The recent hot spell, and the seasonal promise of more to come (it is summer, after all)  has focussed our attention on hydration.

How much fluid is required on a ride? What should we be drinking? And do our physiological characteristics – our age, weight, height, gender, and build – have an impact on the level of hydration required?

We caught up with the  Chris Hole, a tutor at the Training Room’s coaching academy in Bristol, whose clients have included former British and European triathlon champion, Jane Leslie, to find out more about hydration.

Physiological characteristics

Physiological characteristics do have an effect on the amount of hydration we require, says Chris. Our body type – our height, weight, and a gendered predisposition to muscle or fat – will have an impact on the amount of fluid required.

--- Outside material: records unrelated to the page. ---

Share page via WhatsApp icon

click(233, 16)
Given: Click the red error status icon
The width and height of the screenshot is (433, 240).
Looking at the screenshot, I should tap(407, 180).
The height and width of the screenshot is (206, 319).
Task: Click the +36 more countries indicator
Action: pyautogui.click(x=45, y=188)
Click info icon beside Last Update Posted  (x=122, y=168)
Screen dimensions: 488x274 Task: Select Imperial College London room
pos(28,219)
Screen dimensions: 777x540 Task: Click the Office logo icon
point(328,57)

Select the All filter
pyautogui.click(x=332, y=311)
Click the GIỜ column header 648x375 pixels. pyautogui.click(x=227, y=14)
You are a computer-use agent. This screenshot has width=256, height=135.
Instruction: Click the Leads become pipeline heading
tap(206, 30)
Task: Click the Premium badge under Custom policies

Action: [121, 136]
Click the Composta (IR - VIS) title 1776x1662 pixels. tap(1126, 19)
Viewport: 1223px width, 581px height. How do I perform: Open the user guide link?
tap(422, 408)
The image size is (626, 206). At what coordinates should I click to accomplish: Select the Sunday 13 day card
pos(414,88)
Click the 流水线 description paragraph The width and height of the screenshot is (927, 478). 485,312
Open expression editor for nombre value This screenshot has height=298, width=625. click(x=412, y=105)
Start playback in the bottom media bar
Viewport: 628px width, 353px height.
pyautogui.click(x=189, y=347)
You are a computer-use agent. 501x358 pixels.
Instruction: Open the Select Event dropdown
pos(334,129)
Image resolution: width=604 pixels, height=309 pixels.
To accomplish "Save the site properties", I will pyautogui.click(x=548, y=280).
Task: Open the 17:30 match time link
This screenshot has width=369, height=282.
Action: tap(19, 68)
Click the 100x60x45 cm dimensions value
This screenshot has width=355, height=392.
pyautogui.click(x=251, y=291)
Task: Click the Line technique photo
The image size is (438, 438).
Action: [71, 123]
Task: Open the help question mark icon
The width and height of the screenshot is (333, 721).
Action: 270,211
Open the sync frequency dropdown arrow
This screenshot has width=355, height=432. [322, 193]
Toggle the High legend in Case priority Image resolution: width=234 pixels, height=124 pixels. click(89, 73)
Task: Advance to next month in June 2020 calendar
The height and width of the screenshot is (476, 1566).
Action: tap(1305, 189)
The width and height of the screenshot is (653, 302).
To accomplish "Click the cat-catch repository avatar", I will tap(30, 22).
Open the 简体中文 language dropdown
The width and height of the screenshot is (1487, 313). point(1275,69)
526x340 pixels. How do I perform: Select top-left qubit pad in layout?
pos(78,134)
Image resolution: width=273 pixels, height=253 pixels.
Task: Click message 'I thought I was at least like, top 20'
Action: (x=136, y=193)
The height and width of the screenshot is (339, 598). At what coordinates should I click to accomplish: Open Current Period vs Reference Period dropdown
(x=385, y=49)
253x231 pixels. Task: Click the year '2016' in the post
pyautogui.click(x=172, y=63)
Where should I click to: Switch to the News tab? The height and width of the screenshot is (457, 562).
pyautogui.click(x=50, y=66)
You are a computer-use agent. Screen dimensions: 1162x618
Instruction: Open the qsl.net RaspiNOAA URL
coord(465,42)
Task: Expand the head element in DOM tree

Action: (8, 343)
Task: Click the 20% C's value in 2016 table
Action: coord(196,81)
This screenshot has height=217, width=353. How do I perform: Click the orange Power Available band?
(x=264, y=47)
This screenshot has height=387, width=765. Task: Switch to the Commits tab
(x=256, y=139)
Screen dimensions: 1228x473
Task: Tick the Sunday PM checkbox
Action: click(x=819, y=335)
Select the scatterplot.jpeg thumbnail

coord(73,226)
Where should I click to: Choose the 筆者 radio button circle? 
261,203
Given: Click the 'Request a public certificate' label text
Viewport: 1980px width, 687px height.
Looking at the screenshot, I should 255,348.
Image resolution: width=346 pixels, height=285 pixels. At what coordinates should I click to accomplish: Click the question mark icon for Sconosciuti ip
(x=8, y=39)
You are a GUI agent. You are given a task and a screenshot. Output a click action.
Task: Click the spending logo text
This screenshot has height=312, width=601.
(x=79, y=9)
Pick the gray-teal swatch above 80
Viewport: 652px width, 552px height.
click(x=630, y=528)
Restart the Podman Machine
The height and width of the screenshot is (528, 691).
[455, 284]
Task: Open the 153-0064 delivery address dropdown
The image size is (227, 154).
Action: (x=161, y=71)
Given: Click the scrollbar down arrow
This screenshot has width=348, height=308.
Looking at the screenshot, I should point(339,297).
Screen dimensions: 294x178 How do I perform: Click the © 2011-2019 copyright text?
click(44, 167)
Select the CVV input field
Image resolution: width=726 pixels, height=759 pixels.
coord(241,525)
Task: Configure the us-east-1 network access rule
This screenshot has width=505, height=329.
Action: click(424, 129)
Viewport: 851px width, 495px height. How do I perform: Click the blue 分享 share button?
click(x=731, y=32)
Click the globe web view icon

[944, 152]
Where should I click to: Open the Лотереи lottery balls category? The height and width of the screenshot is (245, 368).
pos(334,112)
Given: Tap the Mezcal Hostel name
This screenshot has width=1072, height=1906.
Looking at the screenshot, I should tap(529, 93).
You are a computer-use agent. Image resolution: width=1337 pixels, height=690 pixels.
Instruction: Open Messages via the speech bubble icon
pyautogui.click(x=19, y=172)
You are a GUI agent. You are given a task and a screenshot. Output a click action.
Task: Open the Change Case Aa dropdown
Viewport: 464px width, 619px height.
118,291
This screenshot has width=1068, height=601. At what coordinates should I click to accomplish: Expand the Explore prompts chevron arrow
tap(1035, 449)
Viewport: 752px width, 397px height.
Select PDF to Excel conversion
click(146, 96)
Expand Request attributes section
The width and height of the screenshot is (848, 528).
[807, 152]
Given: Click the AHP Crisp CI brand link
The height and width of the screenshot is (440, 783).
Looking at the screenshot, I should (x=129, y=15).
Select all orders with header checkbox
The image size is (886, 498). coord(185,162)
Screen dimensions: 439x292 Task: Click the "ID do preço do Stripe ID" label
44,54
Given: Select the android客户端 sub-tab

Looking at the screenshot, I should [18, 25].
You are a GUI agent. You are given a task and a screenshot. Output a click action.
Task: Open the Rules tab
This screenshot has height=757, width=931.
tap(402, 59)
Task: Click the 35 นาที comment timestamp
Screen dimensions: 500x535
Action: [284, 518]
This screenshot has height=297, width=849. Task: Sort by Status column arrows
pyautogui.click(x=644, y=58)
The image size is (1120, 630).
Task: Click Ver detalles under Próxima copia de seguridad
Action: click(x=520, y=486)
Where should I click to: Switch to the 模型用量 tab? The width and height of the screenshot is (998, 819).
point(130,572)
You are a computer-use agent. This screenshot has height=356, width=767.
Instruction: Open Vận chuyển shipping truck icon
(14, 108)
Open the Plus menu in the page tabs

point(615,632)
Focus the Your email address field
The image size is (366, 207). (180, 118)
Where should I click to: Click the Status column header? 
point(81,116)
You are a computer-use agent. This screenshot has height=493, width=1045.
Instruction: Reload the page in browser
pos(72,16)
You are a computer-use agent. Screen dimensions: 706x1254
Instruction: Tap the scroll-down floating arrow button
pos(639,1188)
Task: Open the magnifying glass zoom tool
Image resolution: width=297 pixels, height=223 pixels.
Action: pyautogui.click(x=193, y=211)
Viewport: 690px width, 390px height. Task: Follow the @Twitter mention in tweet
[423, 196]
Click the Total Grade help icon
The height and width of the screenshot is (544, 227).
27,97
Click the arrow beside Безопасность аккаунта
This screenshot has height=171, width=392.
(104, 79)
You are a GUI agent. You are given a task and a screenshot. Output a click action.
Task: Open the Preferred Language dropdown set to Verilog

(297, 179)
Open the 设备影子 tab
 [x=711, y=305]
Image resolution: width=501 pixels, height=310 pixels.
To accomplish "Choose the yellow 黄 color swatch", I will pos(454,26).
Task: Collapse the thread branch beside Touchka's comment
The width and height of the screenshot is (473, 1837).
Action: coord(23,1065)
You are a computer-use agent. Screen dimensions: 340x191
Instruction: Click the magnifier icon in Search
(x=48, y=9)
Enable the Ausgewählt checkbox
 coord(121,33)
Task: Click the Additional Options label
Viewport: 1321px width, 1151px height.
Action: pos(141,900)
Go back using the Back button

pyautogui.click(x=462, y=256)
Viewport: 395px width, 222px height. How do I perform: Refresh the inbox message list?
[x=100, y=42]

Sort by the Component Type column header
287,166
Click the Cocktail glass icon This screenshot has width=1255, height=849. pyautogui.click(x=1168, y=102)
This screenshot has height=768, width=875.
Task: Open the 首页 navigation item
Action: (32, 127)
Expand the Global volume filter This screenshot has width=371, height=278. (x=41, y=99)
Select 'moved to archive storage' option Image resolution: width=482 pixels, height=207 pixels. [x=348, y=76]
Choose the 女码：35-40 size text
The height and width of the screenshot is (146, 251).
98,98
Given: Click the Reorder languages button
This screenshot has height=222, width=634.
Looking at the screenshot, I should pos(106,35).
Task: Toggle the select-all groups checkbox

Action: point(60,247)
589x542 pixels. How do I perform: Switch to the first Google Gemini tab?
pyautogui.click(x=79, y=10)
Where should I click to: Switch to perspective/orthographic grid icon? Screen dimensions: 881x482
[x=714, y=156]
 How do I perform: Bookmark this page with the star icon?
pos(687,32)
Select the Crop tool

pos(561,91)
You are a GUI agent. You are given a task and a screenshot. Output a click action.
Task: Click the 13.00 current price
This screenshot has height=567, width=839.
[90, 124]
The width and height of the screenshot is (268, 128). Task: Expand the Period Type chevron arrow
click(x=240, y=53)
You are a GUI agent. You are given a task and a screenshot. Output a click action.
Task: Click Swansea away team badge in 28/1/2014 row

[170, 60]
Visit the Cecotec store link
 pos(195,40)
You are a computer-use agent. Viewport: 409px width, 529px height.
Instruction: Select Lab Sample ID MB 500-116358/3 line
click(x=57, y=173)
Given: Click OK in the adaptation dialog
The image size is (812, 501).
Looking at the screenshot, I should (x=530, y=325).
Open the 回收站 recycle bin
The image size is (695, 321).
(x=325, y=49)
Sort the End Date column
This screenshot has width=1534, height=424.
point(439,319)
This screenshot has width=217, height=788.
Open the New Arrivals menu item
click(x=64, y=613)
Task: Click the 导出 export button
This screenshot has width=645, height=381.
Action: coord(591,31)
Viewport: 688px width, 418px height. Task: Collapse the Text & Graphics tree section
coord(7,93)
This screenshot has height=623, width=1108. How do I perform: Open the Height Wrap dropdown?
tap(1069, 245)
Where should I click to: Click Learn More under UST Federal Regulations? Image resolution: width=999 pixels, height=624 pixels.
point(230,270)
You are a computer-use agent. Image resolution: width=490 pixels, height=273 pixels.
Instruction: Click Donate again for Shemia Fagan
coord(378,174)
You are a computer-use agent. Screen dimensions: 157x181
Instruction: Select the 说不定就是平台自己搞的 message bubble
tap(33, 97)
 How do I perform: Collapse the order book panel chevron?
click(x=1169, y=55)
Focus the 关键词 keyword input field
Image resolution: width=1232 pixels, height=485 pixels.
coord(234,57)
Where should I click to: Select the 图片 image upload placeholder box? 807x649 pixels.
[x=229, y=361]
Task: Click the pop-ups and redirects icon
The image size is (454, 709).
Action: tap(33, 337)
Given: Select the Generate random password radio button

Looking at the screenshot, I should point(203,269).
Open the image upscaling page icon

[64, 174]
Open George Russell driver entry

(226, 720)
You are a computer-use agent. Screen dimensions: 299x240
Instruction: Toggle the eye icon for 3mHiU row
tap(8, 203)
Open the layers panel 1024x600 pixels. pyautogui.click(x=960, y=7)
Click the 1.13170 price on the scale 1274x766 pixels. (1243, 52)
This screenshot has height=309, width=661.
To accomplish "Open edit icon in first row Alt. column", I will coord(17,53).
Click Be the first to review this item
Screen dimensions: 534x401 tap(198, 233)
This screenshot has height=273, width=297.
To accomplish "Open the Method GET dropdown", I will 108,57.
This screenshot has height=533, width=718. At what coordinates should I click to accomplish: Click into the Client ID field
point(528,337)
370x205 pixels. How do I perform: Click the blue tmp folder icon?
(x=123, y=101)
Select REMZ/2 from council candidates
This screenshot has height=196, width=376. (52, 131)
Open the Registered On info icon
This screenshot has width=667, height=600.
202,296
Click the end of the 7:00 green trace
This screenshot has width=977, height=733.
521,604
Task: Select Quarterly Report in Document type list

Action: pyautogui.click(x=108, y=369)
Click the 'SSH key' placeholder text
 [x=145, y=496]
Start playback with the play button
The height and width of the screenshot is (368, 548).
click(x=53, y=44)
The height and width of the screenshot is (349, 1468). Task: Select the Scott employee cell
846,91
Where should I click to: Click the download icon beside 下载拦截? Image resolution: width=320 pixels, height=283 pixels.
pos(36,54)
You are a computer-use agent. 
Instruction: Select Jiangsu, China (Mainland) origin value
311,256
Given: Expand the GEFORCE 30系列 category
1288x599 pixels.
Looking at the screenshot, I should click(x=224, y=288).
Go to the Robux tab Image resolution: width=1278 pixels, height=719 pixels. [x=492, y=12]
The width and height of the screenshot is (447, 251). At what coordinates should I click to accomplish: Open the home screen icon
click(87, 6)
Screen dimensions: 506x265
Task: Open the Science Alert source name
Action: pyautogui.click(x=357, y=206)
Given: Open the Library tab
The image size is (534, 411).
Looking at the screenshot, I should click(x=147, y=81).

“If you’re a bigger person, with muscle mass, you’ll need more water to keep the muscles hydrated,” says Chris. “Adipose tissue – that’s fat – doesn’t require much in the way of water to keep it hydrated.”

A concomitant effect of the greater requirement for hydration of muscle than adipose tissue is that men will typically need to take on more water than women, he adds.

“Males require more water because they are more genetically predisposed to be of greater muscle mass. Females, due to hormone differences, having estrogen rather than testosterone, are more prone to hold on to body fat, therefore not requiring as much water.”

Age is unlikely to effect a rider’s hydration requirement, he adds. A rider aged 30, who is six feet tall and weighs 80 kilos, is likely to have the same hydration requirements as one of the same body composition and gender who is 60 years old.

What to drink

Plain water is rarely consumed by competitive cyclists. Typically, riders with an eye on performance will seek to replace lost electrolytes as well as fluids. “When you taste sweat, it’s salty, and that’s electrolyte,” says Chris.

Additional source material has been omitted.